All this and I didn’t even have a deadline.
This song wasn’t even for anything.
It was a pet project. Like knitting a tea cosy. I was doing it for fun. The hyperbolic
optimism of the muse was pulling me through hours and hours of hunger and
restlessness and sleep deprivation. And it
was driving me mental.
But today I came to the crest of the hill.
I recorded the last group of vocals and my extended mishmash of sounds solidified into a
cohesive thing, and I began the slow finicky process of ‘mixing’. But the hard work was over. I had made the thing that I wanted to make.
My brain could be used for other things now. And I realised I had an answer to
an old question. I had my vice.
It’s not as hardcore as drinking or dropping
an E (that’s what they say, right?) and I haven’t destroyed any property or
tried to do a tattoo on my own face. But I was addicted to something. And it
was a detriment to my health and well-being and I needed to stop.

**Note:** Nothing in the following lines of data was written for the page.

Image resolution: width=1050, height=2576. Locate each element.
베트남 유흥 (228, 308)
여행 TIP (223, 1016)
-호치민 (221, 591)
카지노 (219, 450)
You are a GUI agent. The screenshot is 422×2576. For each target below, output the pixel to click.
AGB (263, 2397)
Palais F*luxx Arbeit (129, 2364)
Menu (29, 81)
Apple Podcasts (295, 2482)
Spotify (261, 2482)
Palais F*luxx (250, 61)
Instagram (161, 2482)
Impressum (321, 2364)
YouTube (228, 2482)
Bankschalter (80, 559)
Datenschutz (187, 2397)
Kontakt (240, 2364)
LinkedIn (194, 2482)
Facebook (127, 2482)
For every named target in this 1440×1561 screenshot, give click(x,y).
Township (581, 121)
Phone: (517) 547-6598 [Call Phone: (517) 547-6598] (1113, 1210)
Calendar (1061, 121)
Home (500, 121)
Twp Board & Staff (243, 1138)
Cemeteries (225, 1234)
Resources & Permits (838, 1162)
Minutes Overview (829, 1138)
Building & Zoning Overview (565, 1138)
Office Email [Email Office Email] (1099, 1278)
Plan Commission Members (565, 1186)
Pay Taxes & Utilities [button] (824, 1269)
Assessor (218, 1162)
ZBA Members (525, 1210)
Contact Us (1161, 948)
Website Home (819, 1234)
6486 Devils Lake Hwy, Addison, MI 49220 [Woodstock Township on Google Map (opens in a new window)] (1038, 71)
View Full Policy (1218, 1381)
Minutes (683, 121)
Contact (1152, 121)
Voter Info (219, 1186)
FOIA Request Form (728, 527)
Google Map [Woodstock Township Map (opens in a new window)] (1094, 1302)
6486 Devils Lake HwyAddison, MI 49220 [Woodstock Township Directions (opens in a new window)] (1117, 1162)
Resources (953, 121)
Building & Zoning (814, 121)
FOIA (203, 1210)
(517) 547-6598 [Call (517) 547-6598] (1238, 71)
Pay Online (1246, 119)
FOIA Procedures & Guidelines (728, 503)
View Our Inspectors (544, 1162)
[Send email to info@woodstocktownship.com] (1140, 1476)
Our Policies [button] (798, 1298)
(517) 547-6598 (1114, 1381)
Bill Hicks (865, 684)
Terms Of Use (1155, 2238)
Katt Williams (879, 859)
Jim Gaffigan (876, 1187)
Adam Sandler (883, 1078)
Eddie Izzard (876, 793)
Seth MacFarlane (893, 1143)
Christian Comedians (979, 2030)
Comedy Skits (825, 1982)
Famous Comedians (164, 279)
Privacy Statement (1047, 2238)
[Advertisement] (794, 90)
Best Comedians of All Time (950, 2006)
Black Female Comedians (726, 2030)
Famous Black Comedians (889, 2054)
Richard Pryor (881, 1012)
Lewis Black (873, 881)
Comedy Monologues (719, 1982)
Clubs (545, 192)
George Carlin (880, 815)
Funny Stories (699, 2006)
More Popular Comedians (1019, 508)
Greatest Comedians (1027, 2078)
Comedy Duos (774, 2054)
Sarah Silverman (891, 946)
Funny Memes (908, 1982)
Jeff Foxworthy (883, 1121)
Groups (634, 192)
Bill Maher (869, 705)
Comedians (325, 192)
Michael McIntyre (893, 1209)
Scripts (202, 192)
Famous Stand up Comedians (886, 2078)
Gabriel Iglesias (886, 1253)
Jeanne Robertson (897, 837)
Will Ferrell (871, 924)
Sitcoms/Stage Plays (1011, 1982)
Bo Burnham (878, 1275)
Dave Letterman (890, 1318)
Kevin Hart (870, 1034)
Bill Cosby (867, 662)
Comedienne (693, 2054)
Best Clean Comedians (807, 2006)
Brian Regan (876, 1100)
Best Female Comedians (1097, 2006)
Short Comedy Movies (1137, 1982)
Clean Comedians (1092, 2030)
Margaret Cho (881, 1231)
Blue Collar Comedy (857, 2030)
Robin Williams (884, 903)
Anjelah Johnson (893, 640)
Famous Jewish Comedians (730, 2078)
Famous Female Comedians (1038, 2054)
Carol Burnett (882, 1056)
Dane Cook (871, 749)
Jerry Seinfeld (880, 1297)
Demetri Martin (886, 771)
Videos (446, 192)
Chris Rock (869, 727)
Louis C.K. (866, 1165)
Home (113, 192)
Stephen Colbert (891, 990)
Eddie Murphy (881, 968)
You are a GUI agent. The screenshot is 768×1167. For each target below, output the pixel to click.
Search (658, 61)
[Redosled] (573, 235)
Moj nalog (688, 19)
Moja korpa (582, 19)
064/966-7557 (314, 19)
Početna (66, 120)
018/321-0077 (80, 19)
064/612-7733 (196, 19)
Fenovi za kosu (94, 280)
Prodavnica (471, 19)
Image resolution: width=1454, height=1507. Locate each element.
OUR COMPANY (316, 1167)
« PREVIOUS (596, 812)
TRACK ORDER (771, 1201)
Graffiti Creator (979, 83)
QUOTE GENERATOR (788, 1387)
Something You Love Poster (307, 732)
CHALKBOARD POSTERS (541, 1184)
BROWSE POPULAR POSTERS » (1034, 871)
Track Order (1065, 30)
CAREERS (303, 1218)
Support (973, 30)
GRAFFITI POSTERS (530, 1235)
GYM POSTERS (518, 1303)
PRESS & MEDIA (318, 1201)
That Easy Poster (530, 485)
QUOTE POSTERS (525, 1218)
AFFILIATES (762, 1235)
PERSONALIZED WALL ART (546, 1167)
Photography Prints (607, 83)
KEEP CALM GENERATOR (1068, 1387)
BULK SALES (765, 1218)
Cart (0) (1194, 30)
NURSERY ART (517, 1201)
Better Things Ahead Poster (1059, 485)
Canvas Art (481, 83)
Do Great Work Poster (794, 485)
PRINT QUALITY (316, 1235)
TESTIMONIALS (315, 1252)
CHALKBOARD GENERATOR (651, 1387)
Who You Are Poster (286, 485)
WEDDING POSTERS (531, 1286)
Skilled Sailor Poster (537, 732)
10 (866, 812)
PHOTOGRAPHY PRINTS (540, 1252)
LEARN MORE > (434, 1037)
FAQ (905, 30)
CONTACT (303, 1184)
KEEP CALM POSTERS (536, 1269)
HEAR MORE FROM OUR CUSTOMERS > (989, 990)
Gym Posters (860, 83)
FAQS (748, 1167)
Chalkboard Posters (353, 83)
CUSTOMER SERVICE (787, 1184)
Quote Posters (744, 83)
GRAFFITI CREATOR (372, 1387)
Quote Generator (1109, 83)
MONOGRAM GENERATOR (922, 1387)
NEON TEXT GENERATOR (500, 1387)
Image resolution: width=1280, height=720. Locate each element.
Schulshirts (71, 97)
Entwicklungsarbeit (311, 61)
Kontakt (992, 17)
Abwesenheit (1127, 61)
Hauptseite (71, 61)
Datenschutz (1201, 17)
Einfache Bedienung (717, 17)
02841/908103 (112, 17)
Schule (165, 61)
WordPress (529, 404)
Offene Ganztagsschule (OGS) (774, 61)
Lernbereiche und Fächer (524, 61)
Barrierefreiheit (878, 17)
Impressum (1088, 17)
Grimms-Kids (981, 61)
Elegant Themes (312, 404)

And all I have to show for it is four and a half minutes of
something that might not really be much of anything. Just a bit of art. Except that it isn't. It’s also my vice.
So maybe my friends were right. Maybe you do need vices to be a successful artist. But maybe I was also right - maybe I don't fit the artist stereotype. Yet I have something that makes me stupid and addicted and moody and broody. Something that makes me suffer. Something that will probably definitely lead to lots and lots of enormous artistic success in the future.
Art itself. And it doesn't get much more
rock and roll than that.
And least I assume so, I’m still not sure what a real artist is.
But I’m thinking I should get a beret.
And least I assume so, I’m still not sure what a real artist is.
But I’m thinking I should get a beret.